Perhaps a National Health Service that is free at the point of need is unsustainable and we should be prepared to pay towards the service according to our means, if we wish the wards for the elderly to be properly staffed.

Miesh Pleeth

Stanmore, Middlesex

A fine tenor – but the greatest?

Sir: Pavarotti had a voice suited to Bellini's bel canto: light, golden, and mellifluous. However, he decided early in his career to take on the punishing tenor roles in the Verdi repertoire. The result was a prematurely frayed voice which had been in decline since the late 1980s.

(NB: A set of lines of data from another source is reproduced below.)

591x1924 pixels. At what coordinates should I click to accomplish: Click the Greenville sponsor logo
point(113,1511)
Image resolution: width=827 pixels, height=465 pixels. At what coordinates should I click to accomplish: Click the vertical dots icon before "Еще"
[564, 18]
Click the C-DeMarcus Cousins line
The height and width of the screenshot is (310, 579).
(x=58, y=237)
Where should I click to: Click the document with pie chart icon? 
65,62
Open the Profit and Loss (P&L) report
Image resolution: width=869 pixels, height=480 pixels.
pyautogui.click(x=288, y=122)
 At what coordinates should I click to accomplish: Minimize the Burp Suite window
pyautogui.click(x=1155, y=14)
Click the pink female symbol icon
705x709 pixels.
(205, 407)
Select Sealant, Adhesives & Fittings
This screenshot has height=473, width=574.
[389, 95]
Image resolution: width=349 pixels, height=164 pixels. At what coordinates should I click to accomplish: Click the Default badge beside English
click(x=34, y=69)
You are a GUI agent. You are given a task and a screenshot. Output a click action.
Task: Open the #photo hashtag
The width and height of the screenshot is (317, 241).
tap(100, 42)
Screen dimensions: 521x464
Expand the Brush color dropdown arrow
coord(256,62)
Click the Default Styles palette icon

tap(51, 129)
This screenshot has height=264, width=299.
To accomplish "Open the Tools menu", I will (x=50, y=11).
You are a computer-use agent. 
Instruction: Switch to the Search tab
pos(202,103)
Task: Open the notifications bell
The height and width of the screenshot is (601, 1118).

An intuitive singer, Pavarotti was a less disciplined and less thorough a musician than Plácido Domingo, who has expanded his repertoire, which now encompasses German opera and conducting. Furthermore, unlike Domingo, Pavarotti never acquired the faintest ability at thespian histrionics – he couldn't act.

At its peak, Pavarotti's voice, indeed, was "touched by the divine" ("The world pays tribute to Pavarotti", 7 September), but that touch lasted no more than 10 years. Pavarotti was not the great tenor of his generation (this is Domingo), nor the great tenor of the last half-century, an honour that probably belongs to Jussi Bjoerling.

Marco-Antonio Loera

Inglewood, California, USA

Crucial clue

Sir: With reference to the disappearance of Madeleine McCann, shouldn't the crucial question be, who rented the Renault Scenic hire car before the McCanns and after the disappearance of Madeleine?

Wendy Cavell

East Cowton, North Yorkshire

Intrepid travellers

Sir: While agreeing with some of the points that Mary Harris puts (letter, 10 September) I have to say whilst taking a year off to travel the world in my thirties in 1993, I met many single women travellers of all ages backpacking safely around the globe. They included a lady in her fifties who was "going bush" in Papua New Guinea, which I thought was too far off the beaten track even for me at six foot four and 14 stone.

Andy Lane

Cotgrave, Nottinghamshire

Proud to be British

Sir: I have just read the interesting article by Michael Glover (7 September) on the German artist Georg Baselitz, whom I regard personally as the greatest living painter, sculptor and printmaker of his generation. I would however like to make it clear that I am not German-born. My parents were Jewish refugees from Nazi Europe. My mother was born in Germany, my father in Czechoslovakia; they met in this country, where I was born in 1944. I feel privileged to have grown up and worked here all my life.

Sir Norman Rosenthal

Exhibitions Secretary, Royal Academy of Arts, London W1

Mathematical beauty

Sir: Paul Ganz (letter, 10 September) observes that without religious faith we would have been deprived of great art and would have been left with mathematical equations painted on walls. How odd then that Georg F Handel was well known to be an agnostic and that J S Bach's music is oozing intricate mathematical patterns. And what to think of Islamic art, where depicting humans is out of bounds. Instead we are presented with most stunning tessellations, mathematical abstractions in which topologists nowadays still find new things. What's wrong with equations on walls?

Eduard J Zuiderwijk

Cambridge

Embarrassing language

Sir: With the Prime Minister announcing the tough requirement for skilled immigrants to have a higher level of English language, may I suggest he applies the same rule to British emigrants who wish to live overseas? As an Englishman abroad, fluent in his new home language, it might reduce my constant shame at hearing the embarrassing attempts of the average "skilled" Brit stumbling over even the basic phrases in modern languages.